Police using Facebook, Twitter & Instagram for cyber-detective work
FRESNO, Calif. (KFSN) -- As millions of us have taken our social interactions online to places like Facebook, Twitter or Instagram, police are following the conversation.
Several recent crimes in the Valley have been solved with the help of social media.
An otherwise meaningless comment on the Action News Facebook page took on a criminal meaning when seen through the eyes of a Fresno police officer.
Alan Duncan, Jr., ended up with a new felony drug conviction after the comment prompted a probation search.
"They love to talk about themselves," said Lt. Mark Salazar with the Fresno Police Department. "They love to show their gang signs. They love to show who they represent and they shout out pretty loud and clear and we're there monitoring it."
Lieutenant Mark Salazar's teams that rely on social media to bolster their traditional investigative work. Detectives still pound the pavement, knock on doors, and squeeze information from anyone they can. But now, sometimes that information is posted in a public setting for anyone to see.
Just last week, detectives tracked down Jo Jo Chanla with an assist from social media. The teenager shot at officers in Central Fresno. He then made himself easy to identify.

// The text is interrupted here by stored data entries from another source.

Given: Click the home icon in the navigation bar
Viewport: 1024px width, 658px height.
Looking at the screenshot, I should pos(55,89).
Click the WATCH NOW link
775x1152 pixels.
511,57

Lt. Mark Salazar explained, "On Chanla's Facebook it shows him wearing a Dallas Cowboys hat and on the night of the shooting, he had a Dallas Cowboy hat."
Pictures on Instagram have also led to arrests, and conversations on Twitter can reveal evidence, 140 characters at a time.
With more than a billion social media users, the amount of information may seem overwhelming. But police can get help monitoring the sites. Data consulting firms like BrightPlanet will do it for a fee.
Tyson Johnson with BrightPlanet said, "If you are tweeting certain key words or certain phrases that relate to potential gang activity or violence etc. And we were looking for, then we would harvest that tweet."
Clovis police famously cracked the case of the stolen iPad using social media. The suspect's selfies ended up in the owner's cloud account. When they reached the police Facebook page, the woman turned herself in.
But social media is mainly a tool to harvest good will for Clovis officers. They use Twitter and Facebook to give traffic warnings, talk about pet adoptions, and interact with Clovisians. But those interactions can also lead to tips when the discussion turns to criminal investigations.
Ty Wood with the Clovis Police Department explained, "We do use social media as an investigative tool. We wouldn't be doing our jobs if we didn't."
Some police agencies dedicate entire teams to just monitoring social media. None of them are in the Valley, but Fresno police say increased monitoring is a goal for 2014.
Lt. Mark Salazar added, "We just know that to impact our violent crime, we need to get right in the middle of our gang feuds and monitoring - not just passively monitoring, but being active with the social media side of it - is going to help us fight our crime rates."
And that's anything but meaningless.